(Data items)
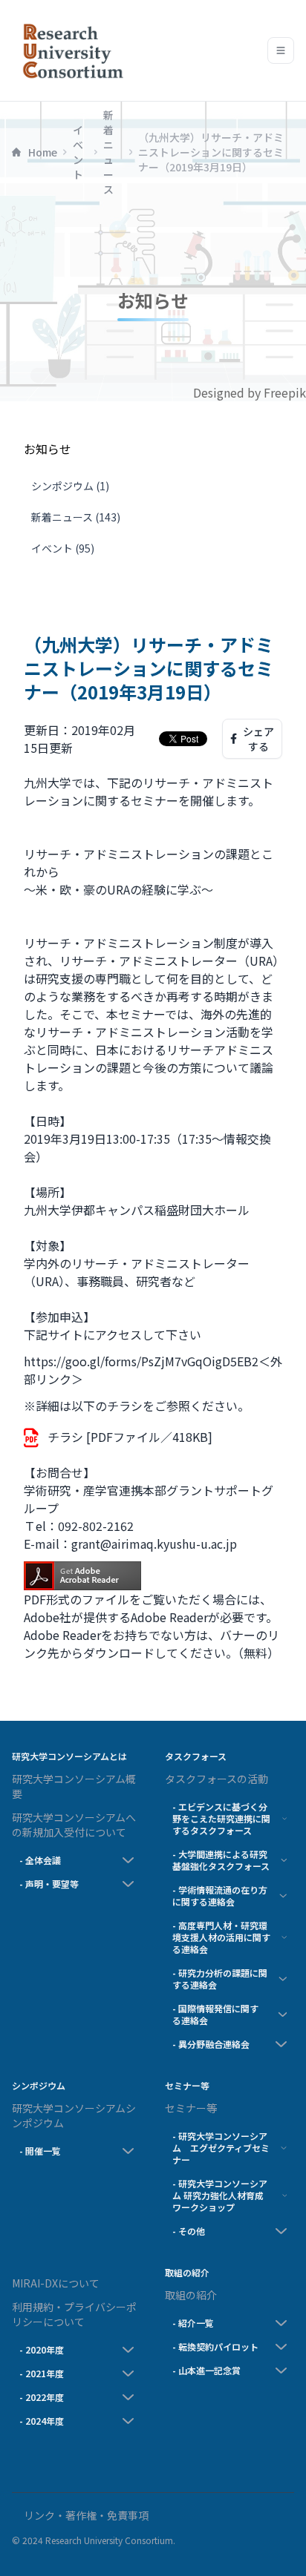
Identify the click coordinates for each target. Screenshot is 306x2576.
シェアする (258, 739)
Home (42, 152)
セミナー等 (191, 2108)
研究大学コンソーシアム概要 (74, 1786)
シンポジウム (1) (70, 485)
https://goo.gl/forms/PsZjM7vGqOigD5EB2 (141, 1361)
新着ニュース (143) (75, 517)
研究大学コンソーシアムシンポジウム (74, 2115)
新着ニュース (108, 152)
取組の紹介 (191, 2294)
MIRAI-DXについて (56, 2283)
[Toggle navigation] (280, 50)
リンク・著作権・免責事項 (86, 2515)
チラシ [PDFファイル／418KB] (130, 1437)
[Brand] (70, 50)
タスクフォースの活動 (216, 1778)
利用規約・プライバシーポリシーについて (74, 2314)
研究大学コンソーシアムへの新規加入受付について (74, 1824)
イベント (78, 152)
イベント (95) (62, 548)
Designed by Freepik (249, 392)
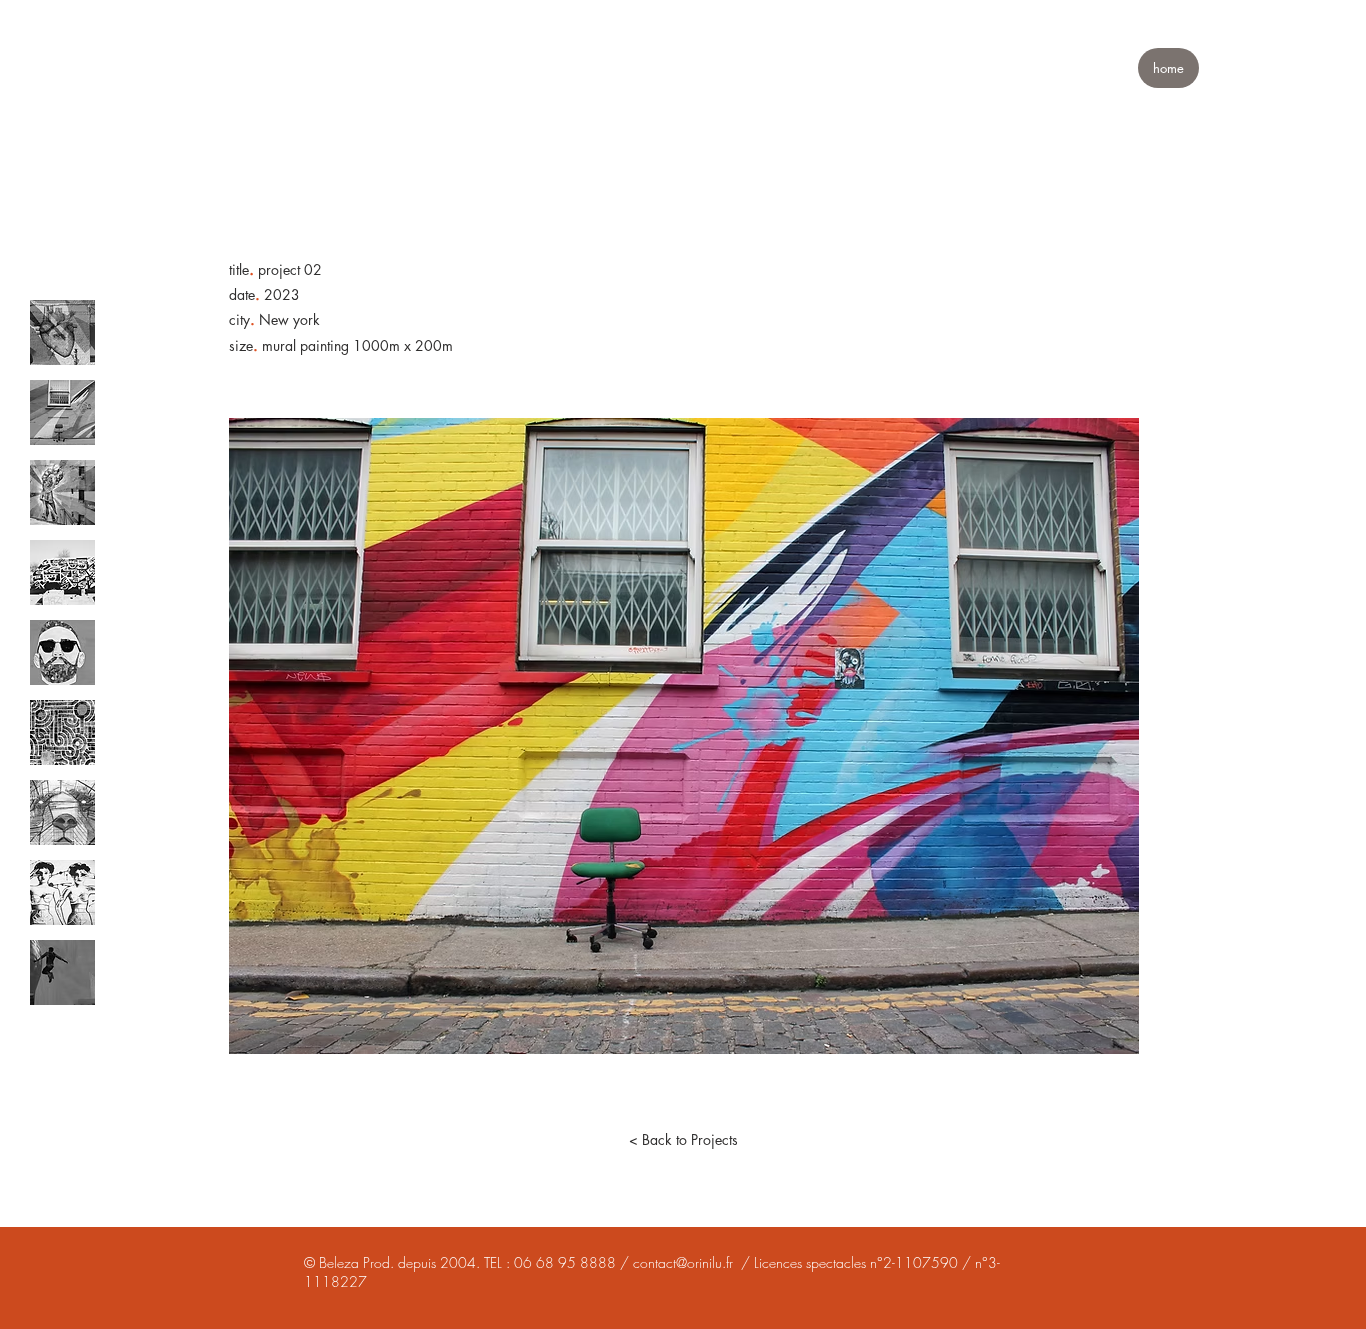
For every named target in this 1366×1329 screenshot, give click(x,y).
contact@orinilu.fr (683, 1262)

- [Action item]:
From the entries, report each line that includes the word "click".

- [Finished task]:
Identify the click coordinates for each target. Screenshot is 306x2576.
For every named target in this 1366×1329 screenshot, give click(x,y).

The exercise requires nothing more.